It is amazing how you can go about a complete year not being able to explain your struggles and then some random work comes your way and gives you the right words.

In the past one year, nothing has been more crushing than the invalidation of my own lived experience. While everyone saw a new bride, there were days all I saw was a young girl betrayed by her own at the altar...my pain for the loss of friendships doesn't take away my love for my husband yet it was an almost silent expectation to simply show up with a smile. You are not supposed to be sad in front of others or on happy occasions. But the truth remains that I didn't even know the name of the woman whose death costed me my dream wedding. 

This is not a sob story, it was long due that the empath in me took a back seat or I would have wasted more of my years showing up for people when they broke up, lost their parents or best friends even when they didn't care if I lived or died.

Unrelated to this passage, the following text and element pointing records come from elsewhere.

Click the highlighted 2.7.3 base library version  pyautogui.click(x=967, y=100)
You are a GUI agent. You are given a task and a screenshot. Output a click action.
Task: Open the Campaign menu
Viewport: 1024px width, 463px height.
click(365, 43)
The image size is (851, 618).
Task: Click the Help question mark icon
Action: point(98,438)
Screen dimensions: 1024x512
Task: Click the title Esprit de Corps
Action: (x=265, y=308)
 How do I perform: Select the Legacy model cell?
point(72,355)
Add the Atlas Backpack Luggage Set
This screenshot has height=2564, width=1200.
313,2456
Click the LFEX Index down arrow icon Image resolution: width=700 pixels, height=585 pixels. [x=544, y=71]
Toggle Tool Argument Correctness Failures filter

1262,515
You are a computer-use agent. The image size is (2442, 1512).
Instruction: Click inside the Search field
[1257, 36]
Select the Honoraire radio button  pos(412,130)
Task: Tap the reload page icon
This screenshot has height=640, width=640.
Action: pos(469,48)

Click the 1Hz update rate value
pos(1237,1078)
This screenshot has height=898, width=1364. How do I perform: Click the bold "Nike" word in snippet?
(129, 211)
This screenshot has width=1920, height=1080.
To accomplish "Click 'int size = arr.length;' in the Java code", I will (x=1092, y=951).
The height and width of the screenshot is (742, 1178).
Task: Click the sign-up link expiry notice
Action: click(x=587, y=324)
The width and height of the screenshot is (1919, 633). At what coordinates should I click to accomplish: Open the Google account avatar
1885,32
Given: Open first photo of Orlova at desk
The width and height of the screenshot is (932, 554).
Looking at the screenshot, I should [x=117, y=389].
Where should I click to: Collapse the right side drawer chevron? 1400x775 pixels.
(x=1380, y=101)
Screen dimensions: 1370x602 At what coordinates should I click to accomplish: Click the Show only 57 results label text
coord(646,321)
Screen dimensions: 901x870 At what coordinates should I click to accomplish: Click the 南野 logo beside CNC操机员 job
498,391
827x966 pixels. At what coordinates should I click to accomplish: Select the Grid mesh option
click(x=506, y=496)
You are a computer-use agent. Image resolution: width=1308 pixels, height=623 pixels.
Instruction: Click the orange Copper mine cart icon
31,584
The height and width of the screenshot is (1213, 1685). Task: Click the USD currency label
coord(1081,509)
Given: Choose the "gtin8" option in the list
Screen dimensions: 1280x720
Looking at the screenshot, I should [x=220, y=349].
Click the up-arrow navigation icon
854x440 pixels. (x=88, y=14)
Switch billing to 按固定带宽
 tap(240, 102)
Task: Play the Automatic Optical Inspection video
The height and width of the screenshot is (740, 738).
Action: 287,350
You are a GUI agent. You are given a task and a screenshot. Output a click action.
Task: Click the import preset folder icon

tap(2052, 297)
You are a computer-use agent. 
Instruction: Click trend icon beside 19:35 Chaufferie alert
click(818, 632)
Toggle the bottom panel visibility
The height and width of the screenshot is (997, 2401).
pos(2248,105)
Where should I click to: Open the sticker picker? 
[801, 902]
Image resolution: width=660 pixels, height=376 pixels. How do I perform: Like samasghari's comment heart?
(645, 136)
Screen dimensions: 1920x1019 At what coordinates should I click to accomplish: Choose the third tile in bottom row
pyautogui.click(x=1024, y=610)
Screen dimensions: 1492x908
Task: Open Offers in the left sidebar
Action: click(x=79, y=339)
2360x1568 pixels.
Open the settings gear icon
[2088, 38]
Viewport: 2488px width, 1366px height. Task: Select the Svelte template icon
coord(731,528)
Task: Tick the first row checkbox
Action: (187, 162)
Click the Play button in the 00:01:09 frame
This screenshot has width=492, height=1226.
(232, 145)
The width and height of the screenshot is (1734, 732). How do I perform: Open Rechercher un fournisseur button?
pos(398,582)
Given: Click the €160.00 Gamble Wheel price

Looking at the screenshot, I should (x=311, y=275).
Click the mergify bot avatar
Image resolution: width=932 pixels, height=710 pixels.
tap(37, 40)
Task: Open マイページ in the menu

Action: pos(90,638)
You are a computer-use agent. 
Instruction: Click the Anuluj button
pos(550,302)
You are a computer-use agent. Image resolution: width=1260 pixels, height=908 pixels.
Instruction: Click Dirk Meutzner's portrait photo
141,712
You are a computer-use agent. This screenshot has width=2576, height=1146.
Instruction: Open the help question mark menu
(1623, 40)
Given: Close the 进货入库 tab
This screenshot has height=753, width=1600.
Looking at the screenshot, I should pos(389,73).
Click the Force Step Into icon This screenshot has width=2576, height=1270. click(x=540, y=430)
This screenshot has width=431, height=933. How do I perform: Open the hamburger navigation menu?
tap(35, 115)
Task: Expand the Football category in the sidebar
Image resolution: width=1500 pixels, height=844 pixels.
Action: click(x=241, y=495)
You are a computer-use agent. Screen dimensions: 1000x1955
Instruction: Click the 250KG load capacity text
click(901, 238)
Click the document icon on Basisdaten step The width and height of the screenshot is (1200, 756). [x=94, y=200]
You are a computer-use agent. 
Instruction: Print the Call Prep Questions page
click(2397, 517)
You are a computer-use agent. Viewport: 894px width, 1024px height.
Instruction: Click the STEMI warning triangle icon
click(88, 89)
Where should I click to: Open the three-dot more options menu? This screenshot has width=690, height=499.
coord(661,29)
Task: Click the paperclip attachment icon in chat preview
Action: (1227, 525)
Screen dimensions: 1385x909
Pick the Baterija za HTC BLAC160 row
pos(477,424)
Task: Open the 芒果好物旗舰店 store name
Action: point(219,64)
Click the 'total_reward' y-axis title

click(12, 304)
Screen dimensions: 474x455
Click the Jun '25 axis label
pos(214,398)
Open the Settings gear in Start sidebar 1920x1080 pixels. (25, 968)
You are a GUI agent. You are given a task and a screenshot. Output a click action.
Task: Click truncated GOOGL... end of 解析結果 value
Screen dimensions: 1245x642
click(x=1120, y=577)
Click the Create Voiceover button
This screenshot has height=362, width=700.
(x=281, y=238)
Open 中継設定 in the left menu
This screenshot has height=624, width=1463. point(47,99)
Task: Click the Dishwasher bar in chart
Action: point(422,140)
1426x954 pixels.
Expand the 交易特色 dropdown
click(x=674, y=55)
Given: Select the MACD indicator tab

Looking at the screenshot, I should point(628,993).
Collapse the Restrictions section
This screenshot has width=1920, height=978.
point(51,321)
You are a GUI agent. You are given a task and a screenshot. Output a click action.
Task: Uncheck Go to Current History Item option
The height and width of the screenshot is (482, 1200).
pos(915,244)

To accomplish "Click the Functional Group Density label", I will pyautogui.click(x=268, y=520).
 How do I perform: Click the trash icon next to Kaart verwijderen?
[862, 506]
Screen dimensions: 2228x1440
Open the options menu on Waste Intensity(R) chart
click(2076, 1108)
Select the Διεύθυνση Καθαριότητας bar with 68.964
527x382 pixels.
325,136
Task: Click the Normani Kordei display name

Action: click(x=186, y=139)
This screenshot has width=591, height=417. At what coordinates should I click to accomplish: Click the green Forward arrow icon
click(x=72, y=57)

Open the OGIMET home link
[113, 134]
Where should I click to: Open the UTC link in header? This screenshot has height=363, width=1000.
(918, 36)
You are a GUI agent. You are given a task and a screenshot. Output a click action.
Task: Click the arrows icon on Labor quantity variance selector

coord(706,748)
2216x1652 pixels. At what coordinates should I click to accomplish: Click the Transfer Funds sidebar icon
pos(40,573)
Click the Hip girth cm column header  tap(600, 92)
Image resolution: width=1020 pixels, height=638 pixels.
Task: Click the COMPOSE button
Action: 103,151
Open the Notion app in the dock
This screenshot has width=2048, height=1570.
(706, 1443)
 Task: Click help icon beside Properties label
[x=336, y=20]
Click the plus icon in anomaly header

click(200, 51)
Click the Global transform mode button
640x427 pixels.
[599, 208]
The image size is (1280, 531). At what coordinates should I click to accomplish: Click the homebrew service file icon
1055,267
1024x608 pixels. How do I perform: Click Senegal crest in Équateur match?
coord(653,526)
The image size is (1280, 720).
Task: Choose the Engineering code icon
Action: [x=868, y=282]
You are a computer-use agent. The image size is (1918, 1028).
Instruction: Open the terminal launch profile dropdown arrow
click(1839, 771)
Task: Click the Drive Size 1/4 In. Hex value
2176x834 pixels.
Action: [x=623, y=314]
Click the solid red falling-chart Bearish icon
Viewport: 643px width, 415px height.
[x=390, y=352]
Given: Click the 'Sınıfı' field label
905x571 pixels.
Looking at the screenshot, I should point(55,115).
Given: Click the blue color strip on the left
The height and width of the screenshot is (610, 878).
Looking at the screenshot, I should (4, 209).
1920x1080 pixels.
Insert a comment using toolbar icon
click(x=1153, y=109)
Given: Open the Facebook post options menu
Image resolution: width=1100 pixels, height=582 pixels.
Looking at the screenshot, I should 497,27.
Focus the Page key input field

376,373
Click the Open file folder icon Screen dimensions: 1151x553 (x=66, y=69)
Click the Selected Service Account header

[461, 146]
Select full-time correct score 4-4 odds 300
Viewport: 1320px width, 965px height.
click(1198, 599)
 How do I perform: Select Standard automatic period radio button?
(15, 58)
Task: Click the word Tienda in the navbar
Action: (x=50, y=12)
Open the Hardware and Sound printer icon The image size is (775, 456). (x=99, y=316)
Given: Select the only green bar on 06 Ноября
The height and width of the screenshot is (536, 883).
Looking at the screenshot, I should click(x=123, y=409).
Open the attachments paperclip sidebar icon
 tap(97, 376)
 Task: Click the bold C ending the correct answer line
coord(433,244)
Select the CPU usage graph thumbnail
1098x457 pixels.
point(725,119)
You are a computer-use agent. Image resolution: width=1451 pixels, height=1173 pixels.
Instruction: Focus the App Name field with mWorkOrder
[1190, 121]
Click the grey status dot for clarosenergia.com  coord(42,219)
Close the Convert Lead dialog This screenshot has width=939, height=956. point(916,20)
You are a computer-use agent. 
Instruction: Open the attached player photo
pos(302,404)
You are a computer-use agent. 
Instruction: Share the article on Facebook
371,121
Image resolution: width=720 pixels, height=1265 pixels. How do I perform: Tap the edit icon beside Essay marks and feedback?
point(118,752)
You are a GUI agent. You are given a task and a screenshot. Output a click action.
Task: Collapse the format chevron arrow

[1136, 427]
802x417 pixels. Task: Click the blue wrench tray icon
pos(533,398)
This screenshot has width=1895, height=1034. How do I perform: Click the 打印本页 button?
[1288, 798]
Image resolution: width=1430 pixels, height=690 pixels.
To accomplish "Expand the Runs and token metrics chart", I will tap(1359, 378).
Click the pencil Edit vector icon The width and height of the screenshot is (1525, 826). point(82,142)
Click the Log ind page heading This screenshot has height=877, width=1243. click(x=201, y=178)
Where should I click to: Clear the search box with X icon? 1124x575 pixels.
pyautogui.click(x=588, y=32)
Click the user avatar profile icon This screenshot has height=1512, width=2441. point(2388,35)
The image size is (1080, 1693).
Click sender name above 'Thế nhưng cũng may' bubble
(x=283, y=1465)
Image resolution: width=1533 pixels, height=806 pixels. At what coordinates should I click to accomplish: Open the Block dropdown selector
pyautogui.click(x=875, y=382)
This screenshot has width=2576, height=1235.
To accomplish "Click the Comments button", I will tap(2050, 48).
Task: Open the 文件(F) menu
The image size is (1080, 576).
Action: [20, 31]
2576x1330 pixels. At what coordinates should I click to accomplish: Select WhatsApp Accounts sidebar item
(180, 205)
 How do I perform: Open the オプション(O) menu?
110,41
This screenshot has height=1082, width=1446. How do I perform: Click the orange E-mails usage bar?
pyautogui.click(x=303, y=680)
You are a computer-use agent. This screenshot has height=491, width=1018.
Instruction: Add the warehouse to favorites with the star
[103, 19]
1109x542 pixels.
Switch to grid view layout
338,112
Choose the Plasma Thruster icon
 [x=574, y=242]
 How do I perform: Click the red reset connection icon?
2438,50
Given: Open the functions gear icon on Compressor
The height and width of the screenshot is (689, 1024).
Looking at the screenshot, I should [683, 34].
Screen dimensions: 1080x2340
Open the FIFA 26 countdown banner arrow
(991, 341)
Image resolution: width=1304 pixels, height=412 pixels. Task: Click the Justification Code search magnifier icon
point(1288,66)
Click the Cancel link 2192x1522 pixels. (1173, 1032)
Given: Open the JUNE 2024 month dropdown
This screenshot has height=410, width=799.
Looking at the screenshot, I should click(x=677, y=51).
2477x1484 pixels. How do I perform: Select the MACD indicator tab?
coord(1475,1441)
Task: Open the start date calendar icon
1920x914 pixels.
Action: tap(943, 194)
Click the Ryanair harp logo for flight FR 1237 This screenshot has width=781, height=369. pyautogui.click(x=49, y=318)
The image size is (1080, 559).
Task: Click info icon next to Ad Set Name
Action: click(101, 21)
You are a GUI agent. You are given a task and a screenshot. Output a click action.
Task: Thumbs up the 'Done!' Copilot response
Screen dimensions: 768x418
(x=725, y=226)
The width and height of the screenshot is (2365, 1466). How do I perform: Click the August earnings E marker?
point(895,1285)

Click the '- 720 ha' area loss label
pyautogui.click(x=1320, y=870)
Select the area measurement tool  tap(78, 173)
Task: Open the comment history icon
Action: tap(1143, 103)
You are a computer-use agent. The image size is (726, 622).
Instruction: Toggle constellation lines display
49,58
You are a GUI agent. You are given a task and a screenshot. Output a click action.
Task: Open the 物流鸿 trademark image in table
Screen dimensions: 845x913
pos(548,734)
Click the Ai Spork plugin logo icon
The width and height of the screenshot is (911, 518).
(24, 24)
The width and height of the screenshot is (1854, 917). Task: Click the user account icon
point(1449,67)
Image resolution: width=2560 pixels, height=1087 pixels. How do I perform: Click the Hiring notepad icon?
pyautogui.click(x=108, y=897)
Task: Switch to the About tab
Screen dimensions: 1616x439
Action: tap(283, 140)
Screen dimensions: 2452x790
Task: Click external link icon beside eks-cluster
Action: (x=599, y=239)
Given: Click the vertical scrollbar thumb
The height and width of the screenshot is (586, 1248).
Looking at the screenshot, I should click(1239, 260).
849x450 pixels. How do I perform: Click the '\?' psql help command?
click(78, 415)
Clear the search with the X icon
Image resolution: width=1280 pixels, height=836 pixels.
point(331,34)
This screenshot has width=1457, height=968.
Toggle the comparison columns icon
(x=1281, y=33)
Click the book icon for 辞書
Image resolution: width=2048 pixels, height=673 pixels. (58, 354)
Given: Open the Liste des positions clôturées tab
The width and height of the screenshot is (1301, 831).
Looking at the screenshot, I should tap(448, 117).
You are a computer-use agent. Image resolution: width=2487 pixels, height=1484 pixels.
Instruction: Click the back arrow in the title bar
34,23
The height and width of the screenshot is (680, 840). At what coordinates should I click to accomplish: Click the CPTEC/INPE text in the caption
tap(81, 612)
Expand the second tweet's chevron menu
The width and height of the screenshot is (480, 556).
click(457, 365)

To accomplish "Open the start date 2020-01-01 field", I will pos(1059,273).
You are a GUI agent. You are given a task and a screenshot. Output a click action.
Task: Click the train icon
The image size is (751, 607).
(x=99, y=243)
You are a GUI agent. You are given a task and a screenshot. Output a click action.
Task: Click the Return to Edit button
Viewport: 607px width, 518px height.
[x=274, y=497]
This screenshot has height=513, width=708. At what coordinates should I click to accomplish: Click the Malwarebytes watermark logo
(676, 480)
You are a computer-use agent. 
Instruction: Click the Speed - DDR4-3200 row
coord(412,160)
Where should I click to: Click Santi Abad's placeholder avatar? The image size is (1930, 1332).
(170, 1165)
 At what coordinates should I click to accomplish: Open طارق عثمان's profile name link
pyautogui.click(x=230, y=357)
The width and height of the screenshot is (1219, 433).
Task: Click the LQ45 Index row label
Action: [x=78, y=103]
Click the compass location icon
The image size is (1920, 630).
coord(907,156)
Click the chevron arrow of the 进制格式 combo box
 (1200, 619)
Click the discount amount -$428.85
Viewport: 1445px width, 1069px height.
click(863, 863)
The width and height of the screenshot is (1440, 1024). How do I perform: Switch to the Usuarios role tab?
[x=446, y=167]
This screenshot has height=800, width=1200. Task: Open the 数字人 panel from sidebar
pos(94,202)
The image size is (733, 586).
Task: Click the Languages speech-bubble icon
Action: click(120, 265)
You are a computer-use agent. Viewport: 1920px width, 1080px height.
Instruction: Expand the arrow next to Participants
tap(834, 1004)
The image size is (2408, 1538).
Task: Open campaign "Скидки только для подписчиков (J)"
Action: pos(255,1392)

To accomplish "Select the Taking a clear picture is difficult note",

This is only to say that people would actually heal better and faster if only we could allow them the space to grieve, acknowledge the pain our words, attitudes and actions may cause. 

Silence or negating feelings can't be the reason pillars of a home stand strong. Why is it part of the generational wisdom that men don't share their financial struggles at home, you don't take your office stress back home. Even when women earn, many still feel the same burden. When we raise our boys like that, is it even surprising that average men are living 5-6 years less in two of our neighbouring states and experts cite stress & lack of support infra for men behind the trend.

I am not saying we should not look out for the silver lining. All I am saying is that it is okay to acknowledge when going feels tough. In the past 10 and a half months, every time I have tried to share, even the best of my well-wishers have told me how much worse it could have been. 

Of course I know I am lucky to have him, I actually chose and married that man. Today, I can't imagine my life without him and he remains my ultimate silver lining. Yet anyone who has been in my shoes will attest to the fact long-distance marriage is hard. 

Life is rarely a perfect black or white, and existence of either doesn't make the other side untrue. I understand we are blurring the lines between mental health, self-care and lack of resilience, but we can't restrict the legitimacy of tears to funeral and then go about treating the living as shit. 

Even though I am eventually making my peace, there was a time when a naive part of me thought  people who cry in my dad's names would actually show up, if not me, for the fact I am his daughter. Friends who gushed over my wedding news would actually bear some inconvenience to show up. 

All these years, I have been prepared to be heartbroken or betrayed by a guy. But never the people I called friends. I used to proudly say our friendships run thicker than love. #IshqToGehriYaariyaan

So it was anything but natural for me to be heartbroken, especially when months of wait followed my wedding. I am sure everyone had their fair share of troubles, yet all I could see for an entire year was those picture perfect wedding frames. 

As the academician in the book says, "The bad things are hard but sometimes the good things are hard too...And it’s okay to say stuff’s hard, it doesn’t do anyone dishonour. It’s alright. It’s just giving people space to be human.

PS - To anyone who thinks my world view is crooked and journalism isn't the world. I agree but it is a large part of mine. Despite our flaws & imperfections, newsrooms would always be one of my favourite places in the whole wide world.